━━━━━ Input

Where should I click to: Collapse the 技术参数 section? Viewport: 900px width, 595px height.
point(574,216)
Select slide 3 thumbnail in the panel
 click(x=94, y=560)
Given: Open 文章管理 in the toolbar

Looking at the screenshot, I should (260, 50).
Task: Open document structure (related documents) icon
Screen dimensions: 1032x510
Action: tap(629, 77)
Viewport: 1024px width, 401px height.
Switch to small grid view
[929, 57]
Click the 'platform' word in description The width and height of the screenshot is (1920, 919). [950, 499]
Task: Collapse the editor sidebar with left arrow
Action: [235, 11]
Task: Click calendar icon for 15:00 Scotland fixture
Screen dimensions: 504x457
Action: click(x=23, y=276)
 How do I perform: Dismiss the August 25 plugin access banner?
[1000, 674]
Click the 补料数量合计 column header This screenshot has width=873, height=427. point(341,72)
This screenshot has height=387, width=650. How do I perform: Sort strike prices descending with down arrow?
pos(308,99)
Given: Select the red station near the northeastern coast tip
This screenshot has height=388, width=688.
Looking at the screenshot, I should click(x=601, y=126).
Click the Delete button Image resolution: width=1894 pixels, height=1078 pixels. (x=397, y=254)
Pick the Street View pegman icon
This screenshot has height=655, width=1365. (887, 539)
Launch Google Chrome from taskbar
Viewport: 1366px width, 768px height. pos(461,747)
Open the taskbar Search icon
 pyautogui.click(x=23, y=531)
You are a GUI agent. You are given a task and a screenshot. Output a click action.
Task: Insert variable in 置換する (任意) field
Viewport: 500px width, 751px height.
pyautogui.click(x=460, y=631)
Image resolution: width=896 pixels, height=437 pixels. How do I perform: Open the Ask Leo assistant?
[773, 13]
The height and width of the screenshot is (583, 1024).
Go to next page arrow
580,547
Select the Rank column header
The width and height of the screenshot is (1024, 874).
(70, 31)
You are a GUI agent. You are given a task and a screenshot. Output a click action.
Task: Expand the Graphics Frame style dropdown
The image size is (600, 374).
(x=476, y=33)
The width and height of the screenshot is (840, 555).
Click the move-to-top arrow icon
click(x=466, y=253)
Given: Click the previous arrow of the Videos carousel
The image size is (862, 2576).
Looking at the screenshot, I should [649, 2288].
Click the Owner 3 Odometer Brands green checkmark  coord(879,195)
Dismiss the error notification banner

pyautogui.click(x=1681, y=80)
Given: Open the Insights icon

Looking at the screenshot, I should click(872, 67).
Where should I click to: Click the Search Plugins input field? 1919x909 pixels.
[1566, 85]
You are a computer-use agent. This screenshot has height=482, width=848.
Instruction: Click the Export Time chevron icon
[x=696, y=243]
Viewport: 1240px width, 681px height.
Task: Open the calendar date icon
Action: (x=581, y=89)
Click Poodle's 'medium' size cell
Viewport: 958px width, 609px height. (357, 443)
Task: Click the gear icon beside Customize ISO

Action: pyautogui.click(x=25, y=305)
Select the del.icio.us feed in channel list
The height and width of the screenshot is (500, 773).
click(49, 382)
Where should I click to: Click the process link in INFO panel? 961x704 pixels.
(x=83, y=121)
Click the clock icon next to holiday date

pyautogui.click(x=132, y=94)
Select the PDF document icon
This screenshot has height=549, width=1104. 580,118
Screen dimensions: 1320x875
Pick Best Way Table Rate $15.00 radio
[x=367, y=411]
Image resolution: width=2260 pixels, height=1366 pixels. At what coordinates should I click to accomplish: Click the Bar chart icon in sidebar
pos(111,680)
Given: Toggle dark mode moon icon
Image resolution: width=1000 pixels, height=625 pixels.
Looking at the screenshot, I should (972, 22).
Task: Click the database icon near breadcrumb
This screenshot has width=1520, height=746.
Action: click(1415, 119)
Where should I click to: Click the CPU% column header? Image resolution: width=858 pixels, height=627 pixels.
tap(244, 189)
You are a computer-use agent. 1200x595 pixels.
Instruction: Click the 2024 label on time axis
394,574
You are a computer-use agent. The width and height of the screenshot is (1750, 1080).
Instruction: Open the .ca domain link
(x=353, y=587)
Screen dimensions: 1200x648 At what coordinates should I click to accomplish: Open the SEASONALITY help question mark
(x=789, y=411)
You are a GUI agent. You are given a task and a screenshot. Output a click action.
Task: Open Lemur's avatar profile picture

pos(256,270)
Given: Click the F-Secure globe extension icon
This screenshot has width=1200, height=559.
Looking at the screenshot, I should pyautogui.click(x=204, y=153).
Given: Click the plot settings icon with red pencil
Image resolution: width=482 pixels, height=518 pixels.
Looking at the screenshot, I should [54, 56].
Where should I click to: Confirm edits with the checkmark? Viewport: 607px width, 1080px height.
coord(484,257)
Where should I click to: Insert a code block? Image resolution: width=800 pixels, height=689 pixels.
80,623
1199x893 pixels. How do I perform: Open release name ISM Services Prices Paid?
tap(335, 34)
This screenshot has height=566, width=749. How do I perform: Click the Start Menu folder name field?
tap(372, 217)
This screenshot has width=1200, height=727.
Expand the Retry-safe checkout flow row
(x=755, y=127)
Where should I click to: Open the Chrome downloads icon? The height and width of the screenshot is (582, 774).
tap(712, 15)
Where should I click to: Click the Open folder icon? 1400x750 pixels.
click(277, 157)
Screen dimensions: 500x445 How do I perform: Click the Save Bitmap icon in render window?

━━━━━━━━━━

* **Directions for this task**: All of the lines above need to be given again exactly.

* **Answer to this exercise**:
Where should I click to: Collapse the 技术参数 section? Viewport: 900px width, 595px height.
point(574,216)
Select slide 3 thumbnail in the panel
 click(x=94, y=560)
Given: Open 文章管理 in the toolbar

Looking at the screenshot, I should (260, 50).
Task: Open document structure (related documents) icon
Screen dimensions: 1032x510
Action: tap(629, 77)
Viewport: 1024px width, 401px height.
Switch to small grid view
[929, 57]
Click the 'platform' word in description The width and height of the screenshot is (1920, 919). [950, 499]
Task: Collapse the editor sidebar with left arrow
Action: [235, 11]
Task: Click calendar icon for 15:00 Scotland fixture
Screen dimensions: 504x457
Action: click(x=23, y=276)
 How do I perform: Dismiss the August 25 plugin access banner?
[1000, 674]
Click the 补料数量合计 column header This screenshot has width=873, height=427. point(341,72)
This screenshot has height=387, width=650. How do I perform: Sort strike prices descending with down arrow?
pos(308,99)
Given: Select the red station near the northeastern coast tip
This screenshot has height=388, width=688.
Looking at the screenshot, I should click(x=601, y=126).
Click the Delete button Image resolution: width=1894 pixels, height=1078 pixels. (x=397, y=254)
Pick the Street View pegman icon
This screenshot has height=655, width=1365. (887, 539)
Launch Google Chrome from taskbar
Viewport: 1366px width, 768px height. pos(461,747)
Open the taskbar Search icon
 pyautogui.click(x=23, y=531)
You are a GUI agent. You are given a task and a screenshot. Output a click action.
Task: Insert variable in 置換する (任意) field
Viewport: 500px width, 751px height.
pyautogui.click(x=460, y=631)
Image resolution: width=896 pixels, height=437 pixels. How do I perform: Open the Ask Leo assistant?
[773, 13]
The height and width of the screenshot is (583, 1024).
Go to next page arrow
580,547
Select the Rank column header
The width and height of the screenshot is (1024, 874).
(70, 31)
You are a GUI agent. You are given a task and a screenshot. Output a click action.
Task: Expand the Graphics Frame style dropdown
The image size is (600, 374).
(x=476, y=33)
The width and height of the screenshot is (840, 555).
Click the move-to-top arrow icon
click(x=466, y=253)
Given: Click the previous arrow of the Videos carousel
The image size is (862, 2576).
Looking at the screenshot, I should [649, 2288].
Click the Owner 3 Odometer Brands green checkmark  coord(879,195)
Dismiss the error notification banner

pyautogui.click(x=1681, y=80)
Given: Open the Insights icon

Looking at the screenshot, I should click(872, 67).
Where should I click to: Click the Search Plugins input field? 1919x909 pixels.
[1566, 85]
You are a computer-use agent. This screenshot has height=482, width=848.
Instruction: Click the Export Time chevron icon
[x=696, y=243]
Viewport: 1240px width, 681px height.
Task: Open the calendar date icon
Action: (x=581, y=89)
Click Poodle's 'medium' size cell
Viewport: 958px width, 609px height. (357, 443)
Task: Click the gear icon beside Customize ISO

Action: pyautogui.click(x=25, y=305)
Select the del.icio.us feed in channel list
The height and width of the screenshot is (500, 773).
click(49, 382)
Where should I click to: Click the process link in INFO panel? 961x704 pixels.
(x=83, y=121)
Click the clock icon next to holiday date

pyautogui.click(x=132, y=94)
Select the PDF document icon
This screenshot has height=549, width=1104. 580,118
Screen dimensions: 1320x875
Pick Best Way Table Rate $15.00 radio
[x=367, y=411]
Image resolution: width=2260 pixels, height=1366 pixels. At what coordinates should I click to accomplish: Click the Bar chart icon in sidebar
pos(111,680)
Given: Toggle dark mode moon icon
Image resolution: width=1000 pixels, height=625 pixels.
Looking at the screenshot, I should (972, 22).
Task: Click the database icon near breadcrumb
This screenshot has width=1520, height=746.
Action: click(1415, 119)
Where should I click to: Click the CPU% column header? Image resolution: width=858 pixels, height=627 pixels.
tap(244, 189)
You are a computer-use agent. 1200x595 pixels.
Instruction: Click the 2024 label on time axis
394,574
You are a computer-use agent. The width and height of the screenshot is (1750, 1080).
Instruction: Open the .ca domain link
(x=353, y=587)
Screen dimensions: 1200x648 At what coordinates should I click to accomplish: Open the SEASONALITY help question mark
(x=789, y=411)
You are a GUI agent. You are given a task and a screenshot. Output a click action.
Task: Open Lemur's avatar profile picture

pos(256,270)
Given: Click the F-Secure globe extension icon
This screenshot has width=1200, height=559.
Looking at the screenshot, I should pyautogui.click(x=204, y=153).
Given: Click the plot settings icon with red pencil
Image resolution: width=482 pixels, height=518 pixels.
Looking at the screenshot, I should [54, 56].
Where should I click to: Confirm edits with the checkmark? Viewport: 607px width, 1080px height.
coord(484,257)
Where should I click to: Insert a code block? Image resolution: width=800 pixels, height=689 pixels.
80,623
1199x893 pixels. How do I perform: Open release name ISM Services Prices Paid?
tap(335, 34)
This screenshot has height=566, width=749. How do I perform: Click the Start Menu folder name field?
tap(372, 217)
This screenshot has width=1200, height=727.
Expand the Retry-safe checkout flow row
(x=755, y=127)
Where should I click to: Open the Chrome downloads icon? The height and width of the screenshot is (582, 774).
tap(712, 15)
Where should I click to: Click the Open folder icon? 1400x750 pixels.
click(277, 157)
Screen dimensions: 500x445 How do I perform: Click the Save Bitmap icon in render window?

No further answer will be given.